Theorem 1 (The Test Case) The Riemannian manifold {M} is locally isometric to {\mathbb{R}^n} if and only if the curvature tensor vanishes.

One way is easy to check by computation.  We show that zero R implies flatness.

First of all, note that on {\mathbb{R}^n} with the usual metric (or an open submanifold thereof), there is a family of {n} vector fields {X_1, \dots, X_n} ({=\frac{\partial}{\partial x_1}, \dots, \frac{\partial}{\partial x_n}}) which at each point form an orthonormal basis. Moreover, they commute. By contrast, if vector fields with this condition exist on a Riemannian manifold, then it is necessarily locally isometric to {\mathbb{R}^n}. For the commutation condition means that we can locally choose coordinates {x_1, \dots, x_n} such that {X_i = \frac{ \partial}{\partial x_i}}. Then by orthonormality the metric must be given by {\sum dx^i \otimes dx^i}. So if {R \equiv 0}, we have to construct such vector fields. Pick {p \in M} and {(X_1)_p, (X_2)_p, \dots, (X_n)_p} forming an orthonormal basis for {T_p(M)}. I claim that these can be extended to vector fields {X_1, \dots, X_n} as above. First of all, we may assume that as a manifold {M} is an open subset of {\mathbb{R}^n}, just not necessarily with the standard metric, and that {p=\mathbf{0}}. Define {X_1} first along the line {x_2=\dots=x_n=0} by parallel translation of {(X_1)_p} along the {x_1}-axis. Then define {X_1(x_1, x_2, 0, 0 ,\dots, 0)} by starting with {X_1(x_1,0,0,\dots,0)} and parallel translating along the line from {(x_1,0, \dots, 0) \rightarrow (x_1, x_2, 0, \dots, 0).} Keep using parallel translation in this manner to make these into vector fields.

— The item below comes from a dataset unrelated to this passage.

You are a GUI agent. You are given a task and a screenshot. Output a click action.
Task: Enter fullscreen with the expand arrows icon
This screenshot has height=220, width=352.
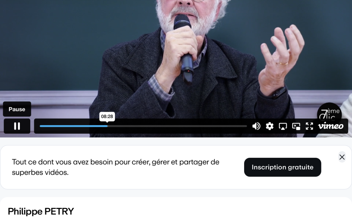tap(309, 126)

I claim now that {\nabla_X X_1 \equiv 0} for all {X}. By linearity over smooth functions, it is sufficient to show the case of {X = \frac{\partial}{\partial x_i}}. We treat the case {n=2}. Then we already have

\displaystyle \frac{D}{\partial x_2} X_1 \equiv 0

since {X_1} was obtained by parallel translation along “vertical” lines and

\displaystyle \frac{D}{\partial x_1} X_1 = 0 \ \mathrm{on \ the \ line} \ x_2 = 0.

Thus

\displaystyle \frac{D}{\partial x_2} \frac{D}{\partial x_1} X_1 = \frac{D}{\partial x_1} \frac{D}{\partial x_2} X_1 \equiv 0

where we have used the Clairaut-like theorem for connections whose curvature tensor vanishes! Now this implies {\frac{D}{\partial x_1} X_1} is parallel in {x_2}, hence identically zero because it vanishes on the horizontal line {x_2=0}. This proof can be extended to higher {n}.

We do the same for {X_i} for {i>1}. Then the {X_i} are orthonormal because parallel translation preserves inner products. I claim that {[X_i,X_j]=0}. To see this, note that

\displaystyle \nabla_{X_i} X_j - \nabla_{X_j} X_i - [X_i,X_j] = 0

by symmetricity. Since the {X_i} are parallel in every direction, we get {[X_i,X_j]=0}. Consequently the test case is proved.

(The term “test case” is borrowed from Michael Spivak.)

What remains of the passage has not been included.